In early 2025, the U.S. Air Force hosted Red Flag 25-1 at Nellis AFB, Nevada, marking the 50th anniversary of the service’s longest large-force employment exercise. Over three weeks, up to 150 aircraft and 2,000 Airmen from 30 units executed hundreds of complex missions across the Nevada Test and Training Range (NTTR). The exercise required meticulous airspace design, deconfliction, and real-time command and control (C2) to synchronize kinetic and non-kinetic fires while preserving safety and adhering to National Airspace System (NAS) regulations. The scenarios replicated peer-level threats, GPS denial, and dynamic targeting challenges designed to test the integration of air, space, and cyber capabilities in a contested environment.
Born in the aftermath of Vietnam, Red Flag was designed by then Tactical Air Command to give every Airman the “first 10 combat sorties” in a realistic, learning-focused environment before facing real combat. Fifty years later, that vision endures as the Air Force’s longest-running large-scale exercise – one that has grown into a global training venue for U.S., allied, and partner nations.

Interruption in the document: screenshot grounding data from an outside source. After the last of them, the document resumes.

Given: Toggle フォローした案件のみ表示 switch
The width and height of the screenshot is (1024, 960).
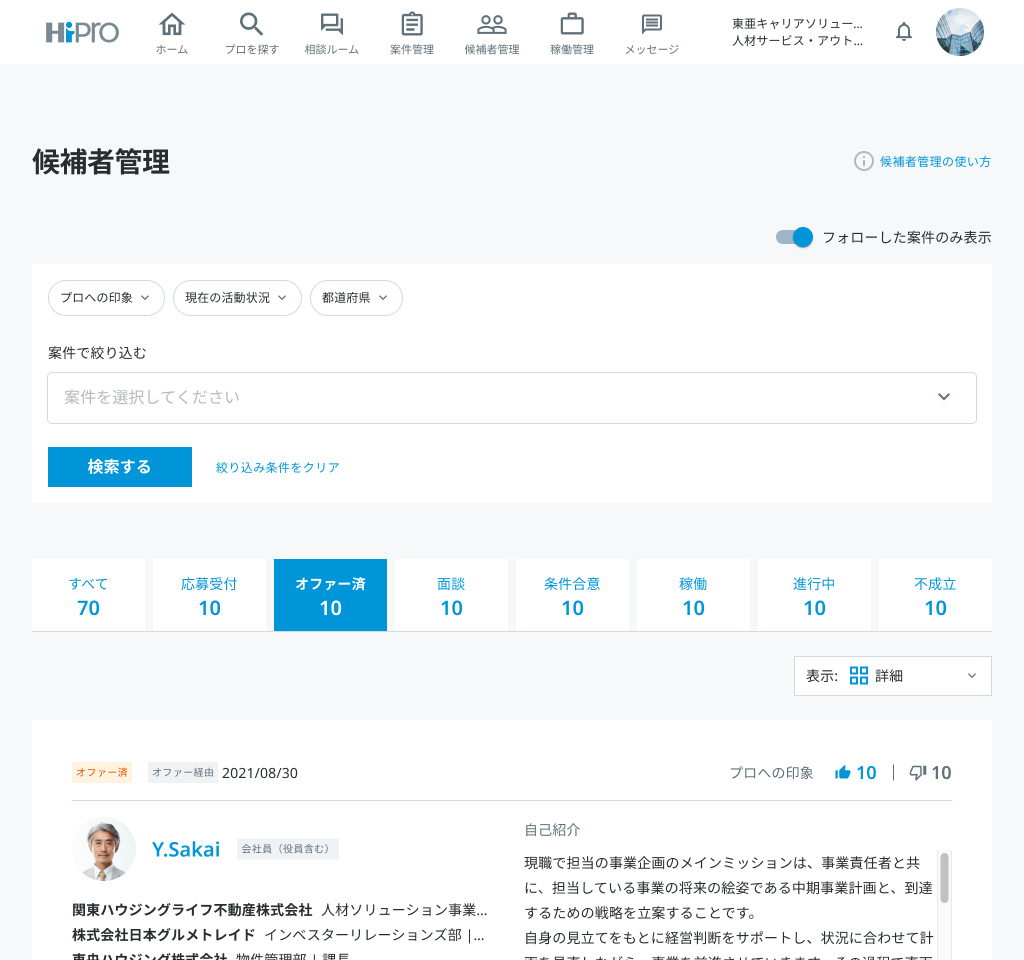Looking at the screenshot, I should click(795, 237).
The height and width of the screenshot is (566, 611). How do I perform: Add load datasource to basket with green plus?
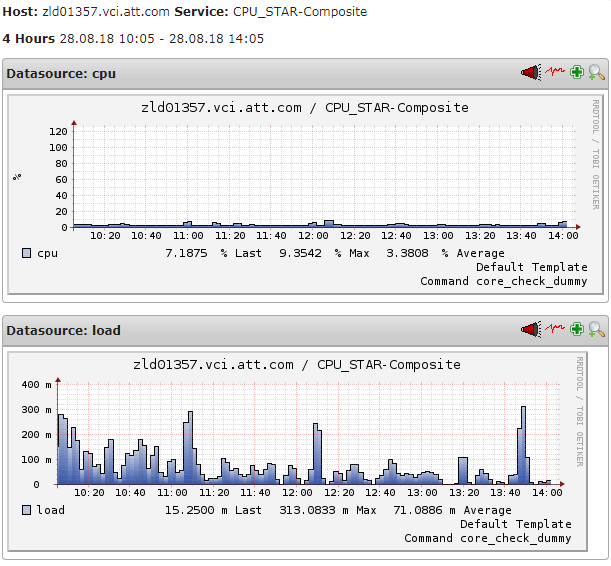point(577,329)
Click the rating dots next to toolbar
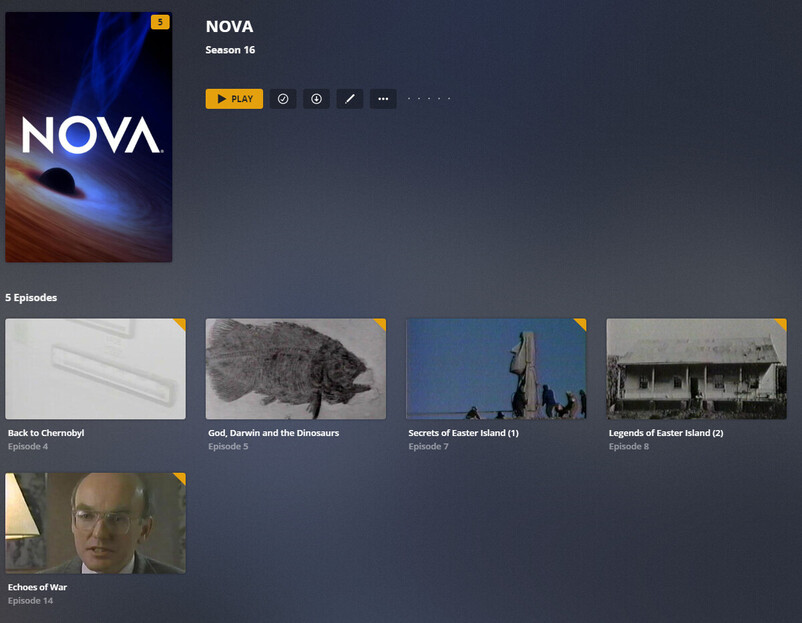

Why it matters today: Air Force Doctrine Publication (AFDP) 3-52, Airspace Control, establishes airspace control as an imperative for the effective application of airpower. All joint force components have airspace mission requirements that should be integrated, coordinated, prioritized, and deconflicted within the airspace control system. Planners must establish airspace control mechanisms, allocate control authorities, and establish procedural and positive control measures that enable high-density, joint, and multi-national operations. Red Flag serves as an operational laboratory where this doctrine is tested, refined, and validated. The lessons learned from Red Flag inform and evolve airspace control doctrine to reduce the risk of fratricide, synchronize fires, and preserve freedom of action under complex, degraded, or contested conditions.